Il Dna come un hard disk. Un filmato registrato su un batterio

L’esperimento

Il Dna come un hard disk. Un filmato registrato su un batterio

Cellule usate come registratori. Su Nature è stata presentata una nuova tecnica che riesce ad archiviare informazioni complesse come immagini in movimento nel genoma dei batteri. Potrebbe servire per osservare dall’interno i processi biologici del cervello
redazione

YouTube o Escherichia coli? Dopo aver conosciuto i risultati di uno studio su Nature il dubbio su dove sia meglio caricare i propri video potrebbe essere legittimo. Gli scienziati dell’Harvard Medical School e del Wyss Institute for Biologically Inspired Engineering sono riusciti infatti per la prima volta ad archiviare nel Dna dei batteri un vero e proprio filmato. E poi sono anche riusciti ad estrarlo e rivederlo.  

«Il Dna è il luogo ideale per registrare informazioni - spiega Seth Shipman dell’Harvard Medical School, principale autore dello studio -  La biologia lo usa piuttosto efficacemente. È compatto e incredibilmente stabile». I ricercatori americani hanno introdotto nella memoria dei batteri anche delle immagini digitali di una mano, ma la registrazione del filmato stupisce ancora di più.

La scelta del video da “caricare” sui batteri di Escherichia coli è ricaduta sul celebre filmato “Sallie Gardner al galoppo”, la sequenza di 11 foto con cui alla fine dell’Ottocento il fotografo  Eadweard James Muybridge era riuscito a ottenere una delle prime immagini in movimento della storia. Gli scienziati sono riusciti a caricare 5 frame del filmato nelle cellule dei batteri.

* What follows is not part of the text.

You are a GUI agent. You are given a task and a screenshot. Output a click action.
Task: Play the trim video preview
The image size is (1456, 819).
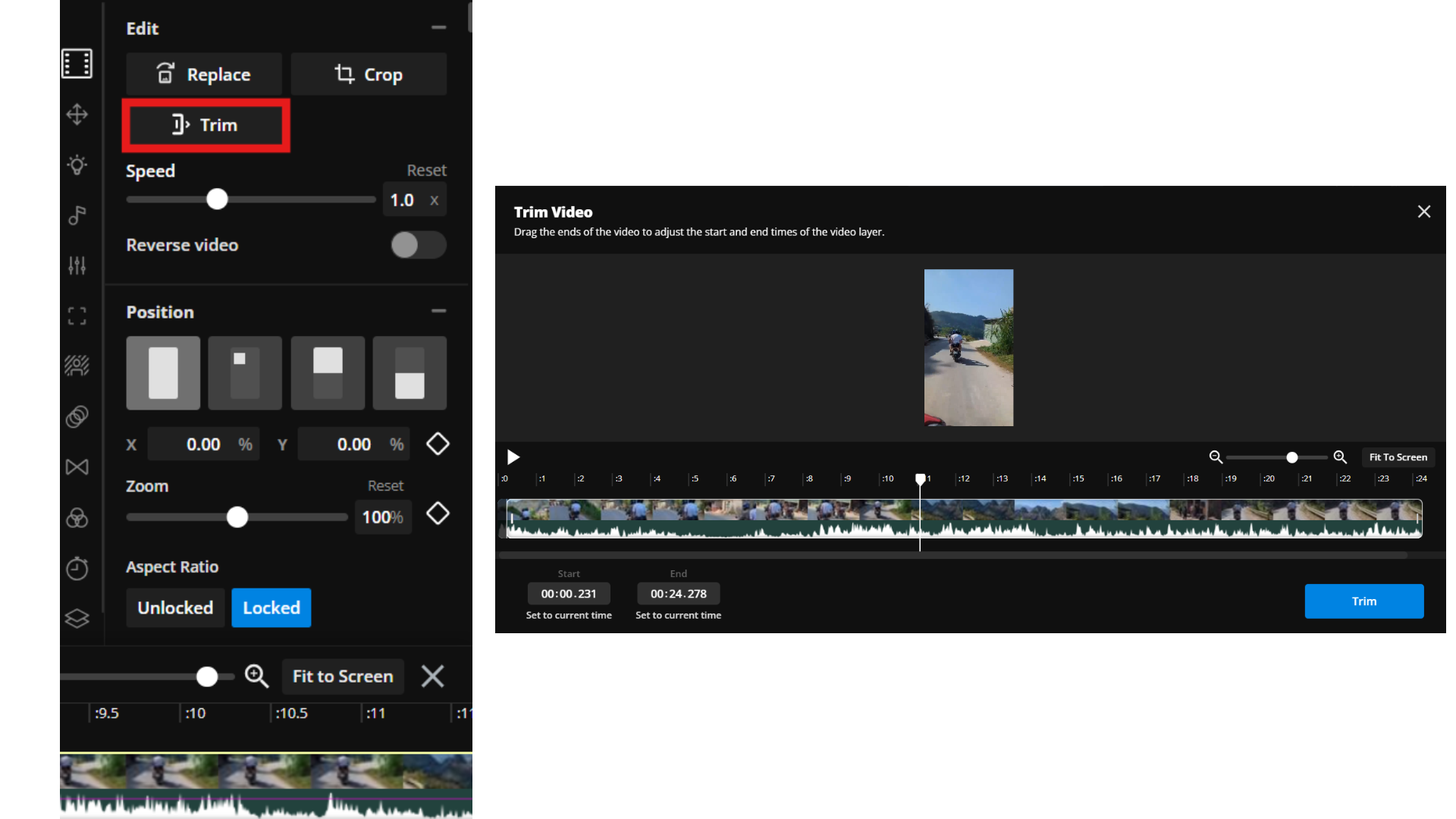[x=513, y=457]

Come si registra un video in un microorganismo? I ricercatori si sono serviti della tecnica “taglia e incolla” Crispr per introdurre nel genoma dei batteri il Dna su cui erano state archiviate le informazioni. 

Ogni singolo frame del video era stato suddiviso in tanti pixel diversamente colorati. I nucleotidi del Dna erano in grado di decodificare i singoli pixel delle immagini. Ogni batterio ha registrato frammenti del video e lo ha memorizzato nel proprio Dna. Sequenziando il Dna di più di 600 mila cellule, i ricercatori hanno potuto ripristinare l’intera sequenza e riprodurre il filmato con un’accuratezza del 90 per cento. Il numero così elevato di cellule è stato reso necessario dal fatto che non tutte avevano accolto le informazioni inviate. Più cellule si usano, maggiori sono le probabilità di ottenere una ricostruzioni fedeli dei dati. 

Con questo lavoro, i ricercatori sono convinti di poter utilizzare le cellule viventi come veri e propri registratori capaci di memorizzare e riprodurre informazioni complesse anche in una sequenza cronologica. Se ogni cellula per esempio registrasse una piccola parte di ciò che le accade intorno o al suo interno , si potrebbero avere notizie di prima mano sul funzionamento del cervello in  vita. Una delle aree più difficili da esplorare del nostro organismo.